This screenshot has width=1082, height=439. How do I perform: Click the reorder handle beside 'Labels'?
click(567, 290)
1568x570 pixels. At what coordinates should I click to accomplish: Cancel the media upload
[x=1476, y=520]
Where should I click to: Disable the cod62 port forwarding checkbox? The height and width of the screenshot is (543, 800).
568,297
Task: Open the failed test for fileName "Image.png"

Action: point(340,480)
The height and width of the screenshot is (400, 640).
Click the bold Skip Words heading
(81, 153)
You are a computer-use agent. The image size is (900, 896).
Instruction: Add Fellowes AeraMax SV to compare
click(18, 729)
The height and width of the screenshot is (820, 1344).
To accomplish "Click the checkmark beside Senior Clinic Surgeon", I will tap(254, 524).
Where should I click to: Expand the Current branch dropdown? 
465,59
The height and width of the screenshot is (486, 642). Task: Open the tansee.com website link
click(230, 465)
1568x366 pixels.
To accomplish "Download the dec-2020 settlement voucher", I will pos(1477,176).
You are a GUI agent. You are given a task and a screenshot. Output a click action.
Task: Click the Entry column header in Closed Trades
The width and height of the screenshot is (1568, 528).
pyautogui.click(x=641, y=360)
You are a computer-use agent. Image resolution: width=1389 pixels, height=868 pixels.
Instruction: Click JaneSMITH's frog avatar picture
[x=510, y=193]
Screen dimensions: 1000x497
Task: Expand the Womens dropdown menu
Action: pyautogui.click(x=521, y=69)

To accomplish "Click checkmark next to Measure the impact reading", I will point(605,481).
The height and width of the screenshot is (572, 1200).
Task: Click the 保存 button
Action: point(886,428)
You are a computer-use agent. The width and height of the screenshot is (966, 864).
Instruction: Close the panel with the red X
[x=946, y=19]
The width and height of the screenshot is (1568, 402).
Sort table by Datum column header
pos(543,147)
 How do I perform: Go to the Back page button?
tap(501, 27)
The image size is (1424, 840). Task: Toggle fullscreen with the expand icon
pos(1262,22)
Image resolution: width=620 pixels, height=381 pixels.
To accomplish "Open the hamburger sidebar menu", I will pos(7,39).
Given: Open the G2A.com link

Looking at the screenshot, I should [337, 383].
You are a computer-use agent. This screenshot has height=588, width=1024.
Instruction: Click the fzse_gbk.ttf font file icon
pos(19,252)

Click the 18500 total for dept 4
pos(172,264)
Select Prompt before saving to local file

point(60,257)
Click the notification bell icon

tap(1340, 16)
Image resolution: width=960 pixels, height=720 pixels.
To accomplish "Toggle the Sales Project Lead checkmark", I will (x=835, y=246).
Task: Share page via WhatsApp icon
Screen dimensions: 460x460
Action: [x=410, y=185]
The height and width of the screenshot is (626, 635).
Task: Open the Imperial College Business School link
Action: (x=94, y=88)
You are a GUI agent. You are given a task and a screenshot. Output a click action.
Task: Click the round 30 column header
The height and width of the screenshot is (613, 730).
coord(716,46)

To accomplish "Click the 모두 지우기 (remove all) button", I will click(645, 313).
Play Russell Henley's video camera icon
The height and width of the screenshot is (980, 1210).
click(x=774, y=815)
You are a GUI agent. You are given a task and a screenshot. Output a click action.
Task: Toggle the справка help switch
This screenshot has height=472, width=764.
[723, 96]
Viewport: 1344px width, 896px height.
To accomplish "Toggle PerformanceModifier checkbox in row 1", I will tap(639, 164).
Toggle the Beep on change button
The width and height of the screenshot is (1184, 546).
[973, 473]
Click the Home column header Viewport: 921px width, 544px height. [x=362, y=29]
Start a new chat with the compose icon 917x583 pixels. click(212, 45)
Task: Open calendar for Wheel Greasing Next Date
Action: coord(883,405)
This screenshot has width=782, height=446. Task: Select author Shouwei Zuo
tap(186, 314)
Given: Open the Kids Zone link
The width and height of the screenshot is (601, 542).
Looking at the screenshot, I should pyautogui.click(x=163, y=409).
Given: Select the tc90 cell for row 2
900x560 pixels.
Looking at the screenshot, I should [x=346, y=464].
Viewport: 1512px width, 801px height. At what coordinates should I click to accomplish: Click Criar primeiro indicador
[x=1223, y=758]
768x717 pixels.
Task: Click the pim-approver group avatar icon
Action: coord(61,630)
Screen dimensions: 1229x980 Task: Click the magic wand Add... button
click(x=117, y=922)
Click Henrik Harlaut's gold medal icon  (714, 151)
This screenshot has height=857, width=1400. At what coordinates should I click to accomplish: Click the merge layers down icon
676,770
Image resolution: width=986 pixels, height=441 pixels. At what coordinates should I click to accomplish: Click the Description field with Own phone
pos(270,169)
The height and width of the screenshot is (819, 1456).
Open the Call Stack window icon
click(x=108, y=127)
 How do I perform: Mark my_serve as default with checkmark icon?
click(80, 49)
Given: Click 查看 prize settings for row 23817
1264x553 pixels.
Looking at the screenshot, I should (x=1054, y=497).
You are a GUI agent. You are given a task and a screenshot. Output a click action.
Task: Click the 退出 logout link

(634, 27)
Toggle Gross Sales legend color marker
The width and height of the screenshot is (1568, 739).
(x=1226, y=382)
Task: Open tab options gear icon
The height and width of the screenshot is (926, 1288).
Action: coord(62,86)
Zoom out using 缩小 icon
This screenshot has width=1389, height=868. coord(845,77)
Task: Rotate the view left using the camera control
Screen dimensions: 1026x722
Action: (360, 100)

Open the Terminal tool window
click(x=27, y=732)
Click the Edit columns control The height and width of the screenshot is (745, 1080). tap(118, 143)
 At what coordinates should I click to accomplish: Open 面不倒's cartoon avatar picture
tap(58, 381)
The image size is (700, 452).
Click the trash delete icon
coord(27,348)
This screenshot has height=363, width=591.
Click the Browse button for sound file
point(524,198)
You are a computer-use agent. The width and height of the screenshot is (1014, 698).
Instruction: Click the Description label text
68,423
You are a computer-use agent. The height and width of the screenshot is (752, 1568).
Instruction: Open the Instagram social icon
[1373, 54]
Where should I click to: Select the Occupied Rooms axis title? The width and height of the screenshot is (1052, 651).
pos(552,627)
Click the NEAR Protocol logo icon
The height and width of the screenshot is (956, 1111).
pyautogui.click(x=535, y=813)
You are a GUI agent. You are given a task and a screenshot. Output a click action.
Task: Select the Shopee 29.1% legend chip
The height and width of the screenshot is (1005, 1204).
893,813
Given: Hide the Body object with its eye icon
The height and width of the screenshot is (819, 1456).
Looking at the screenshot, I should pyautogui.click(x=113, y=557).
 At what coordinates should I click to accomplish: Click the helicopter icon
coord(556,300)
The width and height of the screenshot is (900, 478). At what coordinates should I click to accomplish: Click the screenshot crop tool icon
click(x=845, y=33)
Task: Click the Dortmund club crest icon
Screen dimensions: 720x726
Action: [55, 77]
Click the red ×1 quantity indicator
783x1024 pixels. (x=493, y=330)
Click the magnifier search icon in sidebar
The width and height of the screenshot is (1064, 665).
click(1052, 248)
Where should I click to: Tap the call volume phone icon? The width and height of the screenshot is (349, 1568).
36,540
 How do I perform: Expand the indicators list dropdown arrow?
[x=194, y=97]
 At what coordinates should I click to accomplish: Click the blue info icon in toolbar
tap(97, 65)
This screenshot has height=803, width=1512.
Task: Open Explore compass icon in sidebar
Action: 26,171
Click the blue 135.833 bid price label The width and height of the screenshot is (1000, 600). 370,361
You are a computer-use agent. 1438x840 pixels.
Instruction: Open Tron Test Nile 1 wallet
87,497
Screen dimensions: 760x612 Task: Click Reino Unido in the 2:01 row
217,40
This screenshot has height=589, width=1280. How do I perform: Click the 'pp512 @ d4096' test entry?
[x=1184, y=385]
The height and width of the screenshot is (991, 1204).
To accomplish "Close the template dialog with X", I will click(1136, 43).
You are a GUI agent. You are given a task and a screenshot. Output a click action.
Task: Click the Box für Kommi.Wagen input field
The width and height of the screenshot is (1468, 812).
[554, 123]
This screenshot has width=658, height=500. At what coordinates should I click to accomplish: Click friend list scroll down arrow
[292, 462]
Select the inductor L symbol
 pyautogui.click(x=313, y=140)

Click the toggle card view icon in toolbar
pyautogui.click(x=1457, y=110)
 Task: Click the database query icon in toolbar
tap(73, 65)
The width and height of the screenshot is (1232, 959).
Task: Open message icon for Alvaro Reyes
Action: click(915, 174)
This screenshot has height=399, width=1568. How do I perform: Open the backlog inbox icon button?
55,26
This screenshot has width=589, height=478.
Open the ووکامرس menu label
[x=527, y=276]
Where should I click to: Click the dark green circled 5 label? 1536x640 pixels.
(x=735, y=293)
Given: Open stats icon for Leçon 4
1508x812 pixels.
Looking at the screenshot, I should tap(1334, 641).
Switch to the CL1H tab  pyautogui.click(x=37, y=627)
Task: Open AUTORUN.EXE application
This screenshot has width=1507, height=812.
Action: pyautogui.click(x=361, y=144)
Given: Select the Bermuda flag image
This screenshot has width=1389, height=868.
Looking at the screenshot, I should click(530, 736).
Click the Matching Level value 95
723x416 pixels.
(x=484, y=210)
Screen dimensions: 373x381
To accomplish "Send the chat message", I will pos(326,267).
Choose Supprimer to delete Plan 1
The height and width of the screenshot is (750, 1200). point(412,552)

◇ ◇ ◇ ◇ ◇

Your task >> Return the rows above verbatim, starting at the line that contains "How do I perform: Go" and ending at the line that contains "Looking at the screenshot, I should [337, 383].", both included.

Response for this exercise >>
 How do I perform: Go to the Back page button?
tap(501, 27)
The image size is (1424, 840). Task: Toggle fullscreen with the expand icon
pos(1262,22)
Image resolution: width=620 pixels, height=381 pixels.
To accomplish "Open the hamburger sidebar menu", I will pos(7,39).
Given: Open the G2A.com link

Looking at the screenshot, I should [337, 383].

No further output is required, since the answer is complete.